Potosí, ese estruendo…
Llegue allí en donde años atrás
las damas brillaban de pedrería, diamantes, rubíes y perlas, y los caballeros
ostentaban finísimos paños bordados de Holanda. Ahora según palabras ajenas,
aquella sociedad potosina de ostentación y despilfarro, sólo había dejado a
Bolivia las ruinas de sus iglesias y palacios, y ocho millones de cadáveres de
indios.
Así que con cierta vergüenza
ajena producto de la nacionalidad que marcaba mi pasaporte, me adentre a esa
ciudad con la cabeza baja.
Estaba posiblemente en la ciudad
que había dado más al mundo y que menos tenía.

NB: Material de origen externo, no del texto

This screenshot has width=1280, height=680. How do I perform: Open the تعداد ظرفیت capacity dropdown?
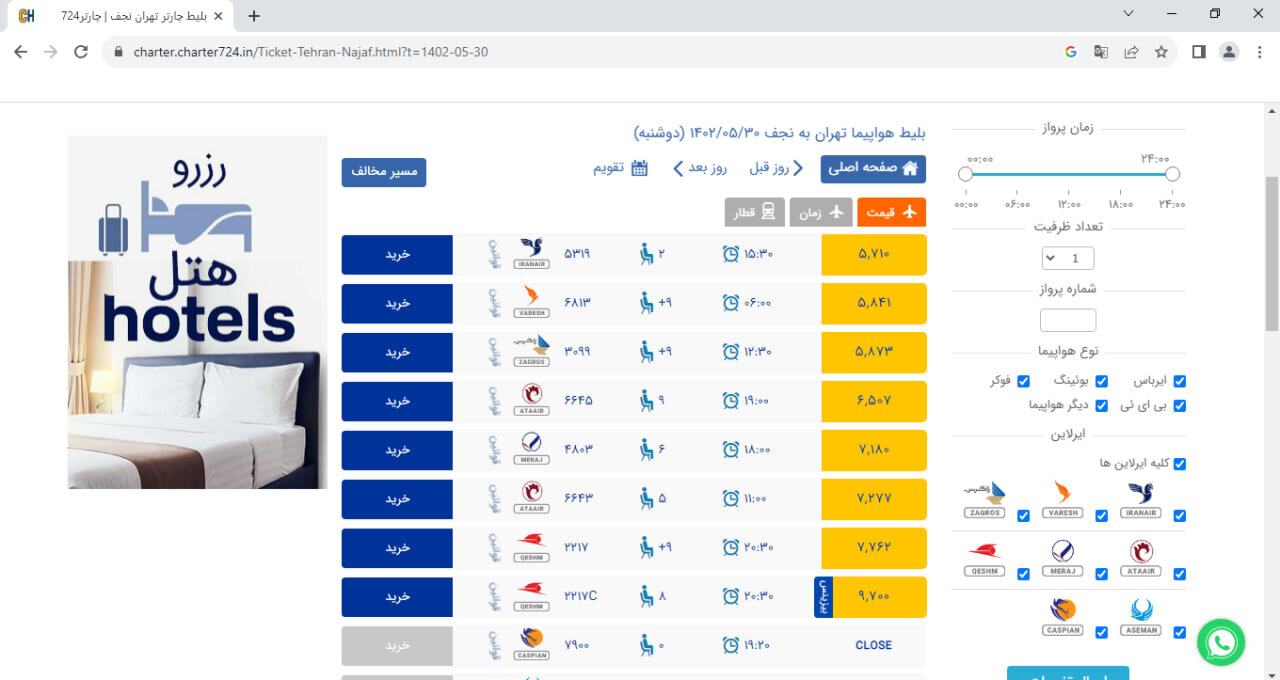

Estaba en la ciudad en donde los
pintores indígenas de la época no podían firmar sus cuadros por no ser
cristianos. Estaba en la las ciudad en donde se había encuñado más monedas de plata
con el sudor y la sangre de los indígenas; sí, gracias a esa huaca sagrada que
los indígenas conocían desde muy antiguo y que no se podía tocar, pero que tras
el soplo de Diego Huallpa los españoles se encargaron de dejarlo como un queso
de gruyere.
Pero la gente de aquellas frías
tierras seguía para adelante y sin recelo alguno seguía luchando para restaurar
esas más de treinta iglesias y casonas coloniales que se encontraban repartidas
por esas calles de piedras. Incluso me daban la oportunidad de entrar en la
casa de la moneda, en donde aún olía al látigo de cuero que el español
emprendía con la misma fuerza tanto a las mulas como a indígenas; la cuestión
era dejar constancia de esas dos columnas de Hércules con su “Plus Ultra” por
excelencia en cualquier trozo de metal. Sí, esas columnas de Hércules que tras
el ondeo de esos lazos se convirtieron en el símbolo del Dólar.
Finalmente tras dejar atrás la
imagen de ese Mascarón que coronaba la entrada de la casa y que posiblemente
simulaba una burla a la codicia española, me adentre entre aquellas calles de
Quijarro y Sucre, cada una de las cuales me llevaba a bellas iglesias cargadas de
un barroquismo arduo, pero en el fondo, en el alto de las mismas, unas tristes
luces iluminaban algo cargado de singularidad, era el llamado Sumaj Orcko o
Cerro Rico.
Pues tal vez tenía que subir
hasta allí arriba para conocer la otra realidad de Potosí y con ello confirmar
o no aquellas palabras que dicen que las regiones hoy día más signadas por el
desarrollo y la pobreza son aquellas que en pasado tuvieron unos lazos más estrechos con la metrópoli.